# Advanced Usage of reLAISS

This notebook demonstrates advanced features of the reLAISS library for finding similar astronomical transients.

## Topics Covered
1. Using PCA for dimensionality reduction
2. Creating theorized lightcurves
3. Swapping host galaxies
4. Setting maximum neighbor distances
5. Tweaking ANNOY parameters
6. Finding the optimal number of neighbors

In [None]:
import os
import pandas as pd
import numpy as np
import relaiss

# Create output directories
os.makedirs('./figures', exist_ok=True)
os.makedirs('./sfddata-master', exist_ok=True)
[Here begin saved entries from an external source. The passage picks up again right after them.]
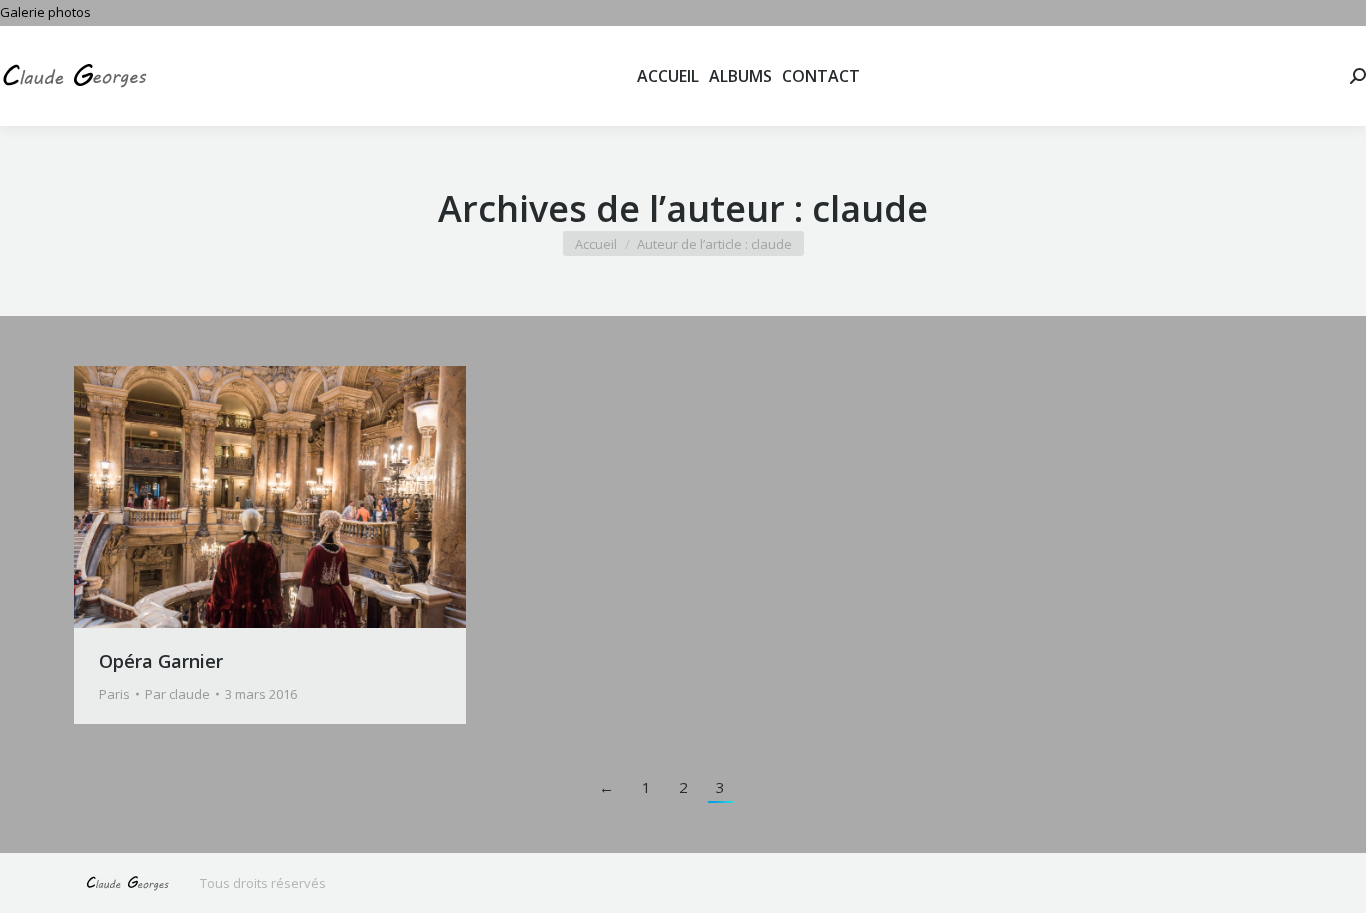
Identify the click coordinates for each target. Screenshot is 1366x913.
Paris (114, 694)
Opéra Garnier (161, 661)
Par (177, 694)
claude (870, 208)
## 1. Using PCA for Dimensionality Reduction

PCA can be used to reduce the dimensionality of the feature space while preserving most of the variance. This can improve search speed and potentially reduce noise in the feature space.

In [None]:
# Initialize client with PCA
client = relaiss.ReLAISS()
client.load_reference(
    path_to_sfd_folder='./sfddata-master',
    use_pca=True,  # Enable PCA
    num_pca_components=20  # Keep 20 components
)

## 2. Creating Theorized Lightcurves

You can create simulated lightcurves for theoretical models and find similar real transients. This is useful for testing theoretical predictions or exploring parameter space.

In [None]:
# Create a theorized lightcurve (example)
theorized_lightcurve_df = pd.DataFrame({
    'ant_mjd': np.linspace(0, 100, 50),
    'ant_mag': np.random.normal(20, 1, 50),
    'ant_magerr': np.random.uniform(0.1, 0.3, 50),
    'ant_passband': ['R'] * 50
})

# Find neighbors using theorized lightcurve
neighbors_df = client.find_neighbors(
    ztf_object_id=None,  # No real transient
    theorized_lightcurve_df=theorized_lightcurve_df,
    n=5,
    plot=True,
    save_figures=True
)

## 3. Swapping Host Galaxies

You can swap the host galaxy of a transient with another one to see how it affects the similarity search. This is useful for studying the impact of host galaxy properties on transient classification.

In [None]:
# Find neighbors with swapped host
neighbors_df = client.find_neighbors(
    ztf_object_id='ZTF21aaublej',
    host_ztf_id='ZTF21aakqjqv',  # Different host galaxy
    n=5,
    plot=True,
    save_figures=True
)

## 4. Setting Maximum Neighbor Distances

You can set a maximum distance threshold to only return neighbors within a certain similarity range. This helps filter out less similar objects.

In [None]:
# Find neighbors within distance threshold
neighbors_df = client.find_neighbors(
    ztf_object_id='ZTF21aaublej',
    n=10,  # Request more neighbors
    max_neighbor_dist=5.0,  # Maximum allowed distance
    plot=True,
    save_figures=True
)

## 5. Tweaking ANNOY Parameters

You can adjust the ANNOY index parameters to balance between search speed and accuracy. The `search_k` parameter controls how thorough the search is, while `weight_lc_feats_factor` lets you adjust the relative importance of lightcurve features.

In [None]:
# Find neighbors with custom ANNOY parameters
neighbors_df = client.find_neighbors(
    ztf_object_id='ZTF21aaublej',
    n=5,
    search_k=2000,  # More thorough search
    weight_lc_feats_factor=1.5,  # Weight lightcurve features more heavily
    plot=True,
    save_figures=True
)

## 6. Finding the Optimal Number of Neighbors

reLAISS can help you determine the optimal number of neighbors to use by analyzing the distance curve. This is useful when you're not sure how many neighbors would be most appropriate for your analysis.

In [None]:
# Find optimal number of neighbors
neighbors_df = client.find_neighbors(
    ztf_object_id='ZTF21aaublej',
    n=20,  # Request more neighbors than needed
    suggest_neighbor_num=True,  # Enable neighbor number suggestion
    plot=True,  # Plot the distance curve
    save_figures=True
)

# The function returns a DataFrame with the neighbors AND suggests the optimal number
# The optimal number is printed to the console and shown in the plot
print("\nNearest Neighbors:")
print(neighbors_df)